Estas projeções não surpreendem Henrique Tomé. «À medida que o Estado continua bastante interventivo na economia, é expectável que o défice continue a agravar-se. Mas quando começarem a existir sinais de maior equilíbrio na economia, é esperado que esses esforços iniciais comecem a ser retirados gradualmente», disse, acrescentando, no entanto, que as previsões sobre o desemprego «são mais animadoras e revelam uma recuperação ligeira do setor laboral, que terá tendência a recuperar gradualmente se não houver mais medidas de confinamento nacional».
Já Mário Martins considera a meta do défice demasiado otimista. «Esperaria um número mais próximo da percentagem de contração do PIB e acredito que venha a ser revisto novamente. Em relação ao desemprego, as medidas de apoio à economia permitiram que não houvesse um colapso do mercado laboral e, embora um agravamento do desemprego para 8% seja negativo, poderia ter sido bem pior se o Governo tivesse deixado o mercado autorregular-se», diz ao SOL.
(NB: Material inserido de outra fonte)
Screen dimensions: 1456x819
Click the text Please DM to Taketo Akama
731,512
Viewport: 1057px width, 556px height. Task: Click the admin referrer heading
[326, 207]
Por seu lado, Henrique Tomé lembra que a questão do desemprego está «a ser ainda difícil de mensurar, porque são muitos ainda os que não estão inscritos no centro de emprego e que procuram emprego através de outros meios».

Recuperação só em 2023 
Quanto à recuperação económica, os dados não são animadores. De acordo com as mesmas projeções, quase metade dos Estados-membros da União Europeia não vão conseguir recuperar totalmente a economia dos efeitos da covid-19 até final de 2022 e países dependentes do turismo, como Portugal, devem demorar mais. 

De acordo com o comissário europeu da Economia, esta estimativa «reflete a diferença na gravidade da pandemia e o rigor das medidas de contenção relacionadas», mas também «diferenças nas respostas políticas internas e nas estruturas económicas». E Paolo Gentiloni diz esperar que os países com grandes setores de turismo demorem mais tempo a alcançar uma recuperação total.
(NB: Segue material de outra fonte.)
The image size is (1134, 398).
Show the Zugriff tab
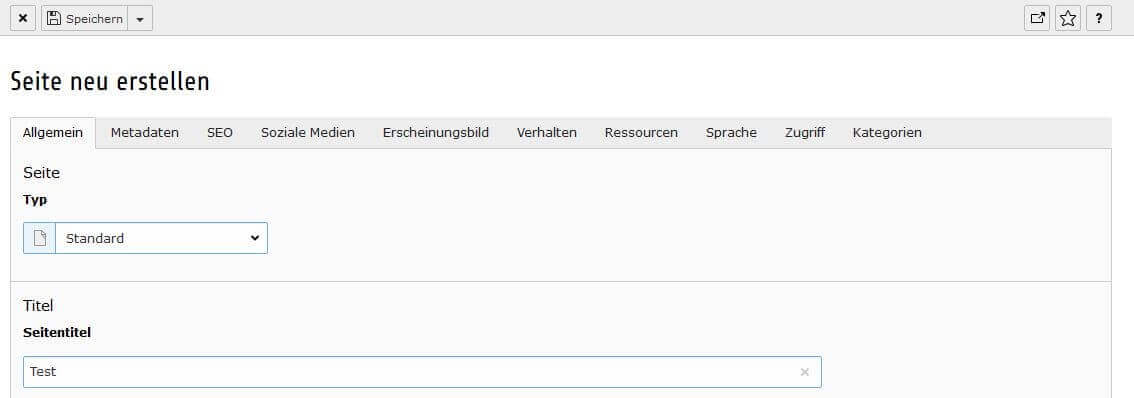(805, 133)
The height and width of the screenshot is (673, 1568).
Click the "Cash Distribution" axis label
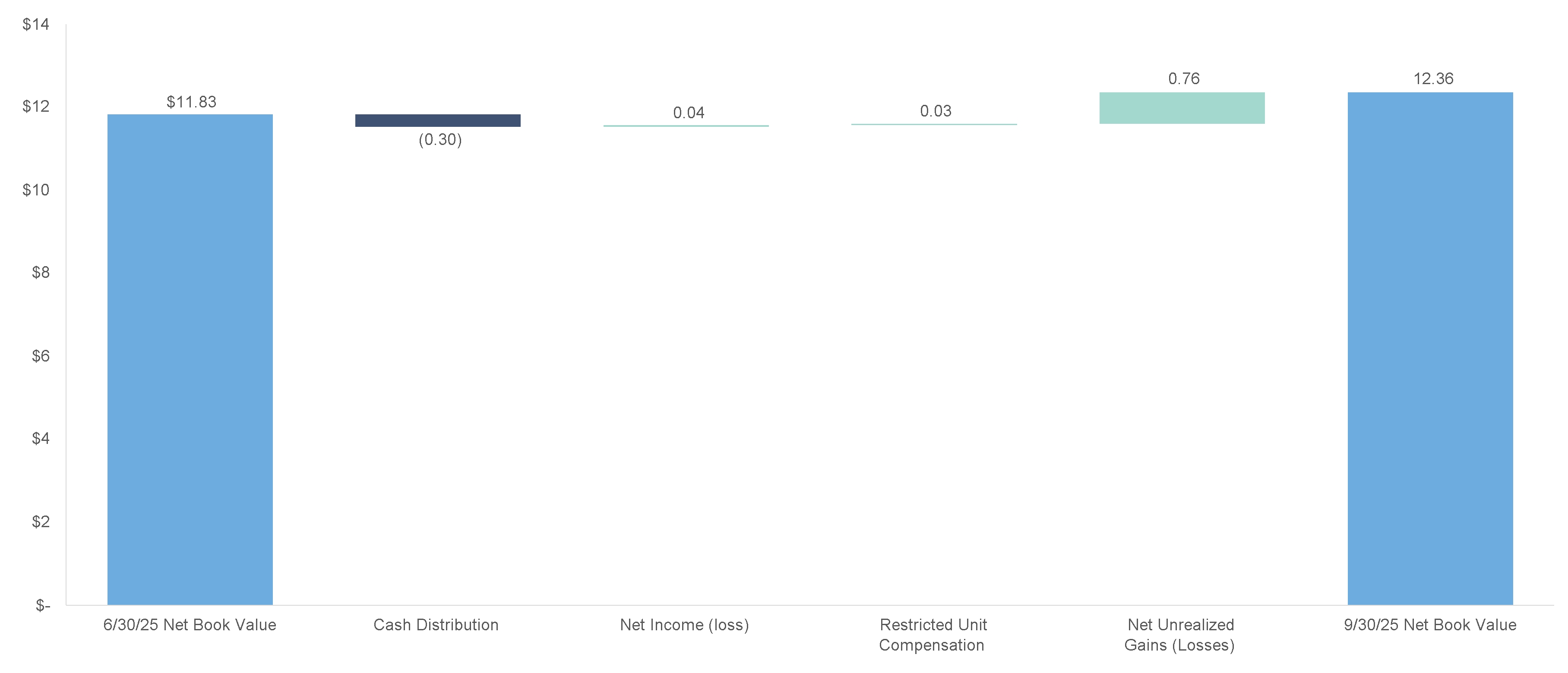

Para Pedro Amorim, não há dúvidas: Trata-se de «uma verdade de La Palice. Considero um sinal negativo para os nossos agentes políticos ainda considerarem o setor do turismo uma aposta viável para o crescimento sustentável. Portugal é o país onde a importância relativa do turismo no PIB é maior, por isso será o país mais afetado a nível da recuperação económica. É urgente uma reestruturação no pensamento económico nacional para garantir uma maior sustentabilidade da economia», refere ao SOL.

Também Henrique Tomé lembra que Portugal, nos últimos anos, tem beneficiado a nível económico por ser um dos principais destinos europeus. «O turismo nacional tem vindo a desenvolver-se bastante e a crescer em zonas onde outrora não havia tanto fluxo de turistas. Desde o começo da pandemia que o nosso país tem sido bastante afetado pelas fortes quebras de circulação de pessoas entre os vários países devido às medidas mais restritivas de combate à covid-19. Enquanto não existir uma vacina para o combate à pandemia, acaba por ser difícil prever até quando estes bloqueios irão continuar e, portanto, também difícil de prever a recuperação do fluxo de turismo».
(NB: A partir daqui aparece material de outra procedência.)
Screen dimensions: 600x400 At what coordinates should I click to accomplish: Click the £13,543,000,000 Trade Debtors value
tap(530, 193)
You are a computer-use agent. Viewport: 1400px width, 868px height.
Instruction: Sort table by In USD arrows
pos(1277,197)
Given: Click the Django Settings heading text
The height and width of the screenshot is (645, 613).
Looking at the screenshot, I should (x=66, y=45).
A opinião é partilhada por Mário Martins ao lembrar que «os Governos continuam a ter de tomar medidas restritivas para controlar a propagação do vírus. Os setores mais afetados por estas medidas têm sido o hoteleiro e o turismo. Quanto mais dependente destes setores for a economia, mais demorada será a recuperação. Contudo, na minha opinião, quando a situação do vírus estiver completamente ultrapassada, acredito numa recuperação em V destes setores, uma vez que as pessoas vão querer esquecer o mais rapidamente possível o período em que não tiveram liberdade de viajar».

Recorde-se que a Comissão Europeia reviu em baixa o ritmo de retoma da economia da zona euro em 2021 face ao ressurgimento da pandemia de covid-19, estimando agora que só recupere 4,2% após uma contração de 7,8%, este ano.